● Oefenmateriaal

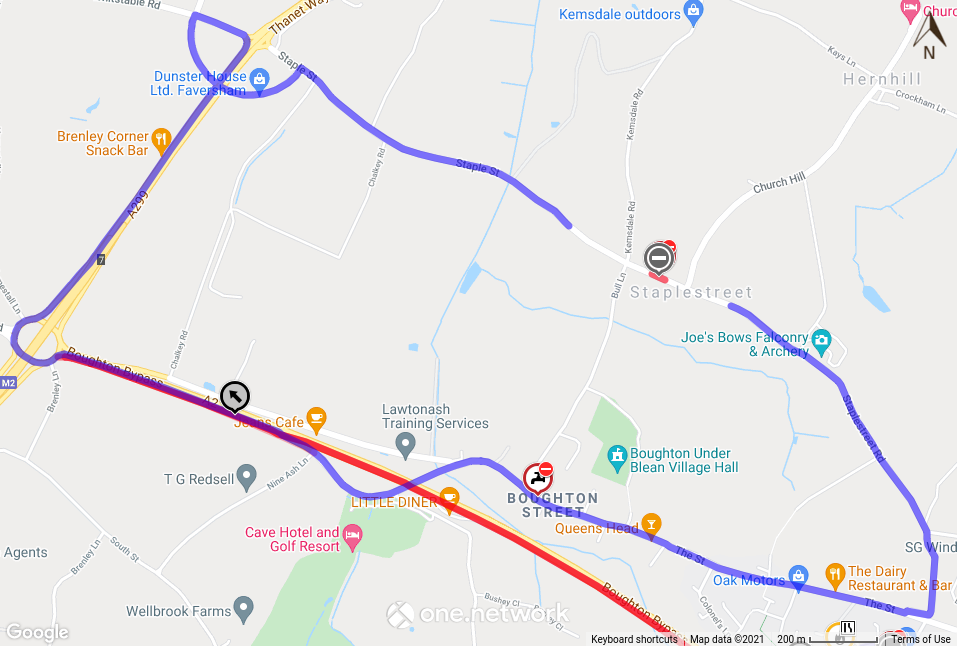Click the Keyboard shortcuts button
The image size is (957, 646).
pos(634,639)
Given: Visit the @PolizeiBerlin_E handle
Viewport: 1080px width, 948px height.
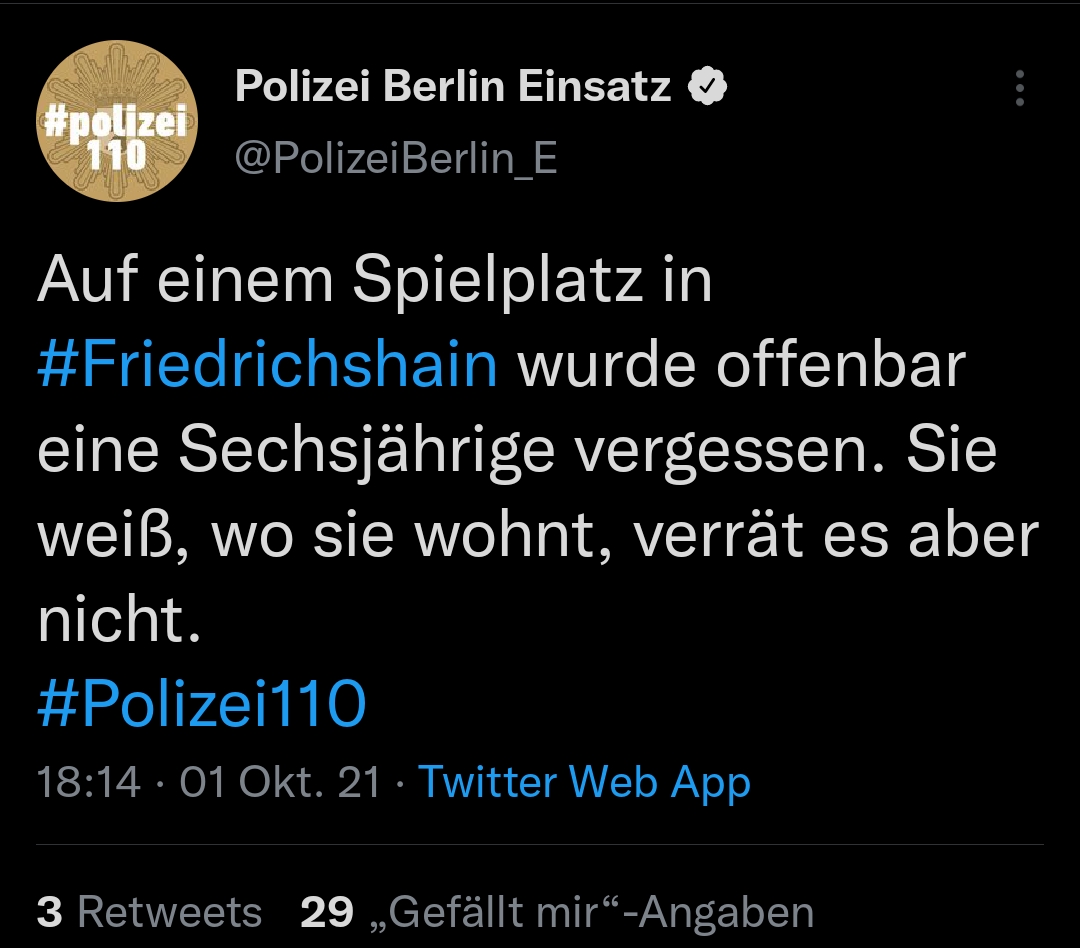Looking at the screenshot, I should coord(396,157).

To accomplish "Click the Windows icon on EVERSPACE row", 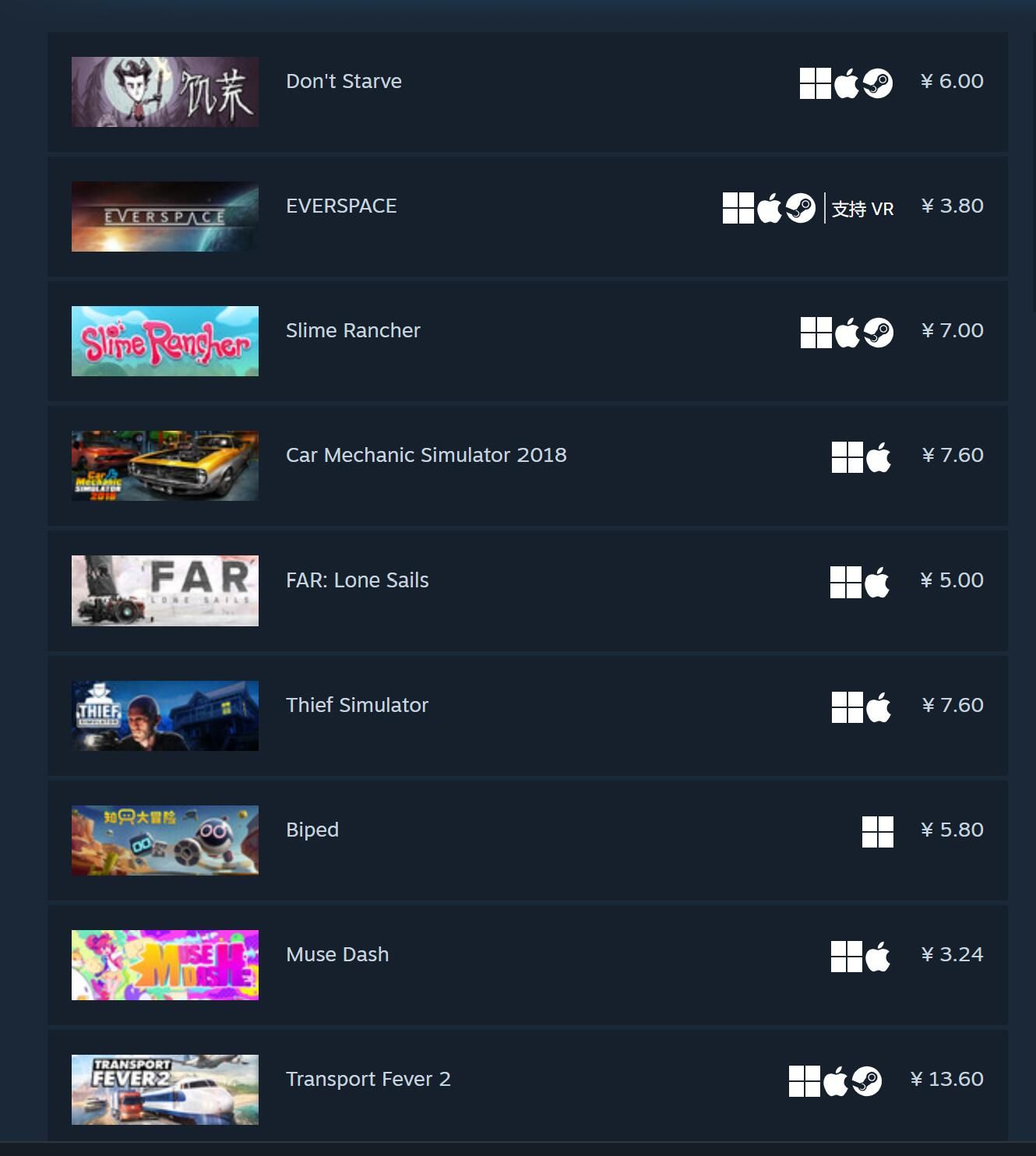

● Gegeven taak
Kopieer alle rijen hierboven ongewijzigd, maar laat de afbeeldingen weg in je antwoord.

● Oplossing
Click the Keyboard shortcuts button
The image size is (957, 646).
pos(634,639)
Given: Visit the @PolizeiBerlin_E handle
Viewport: 1080px width, 948px height.
Looking at the screenshot, I should coord(396,157).

To accomplish "Click the Windows icon on EVERSPACE row", 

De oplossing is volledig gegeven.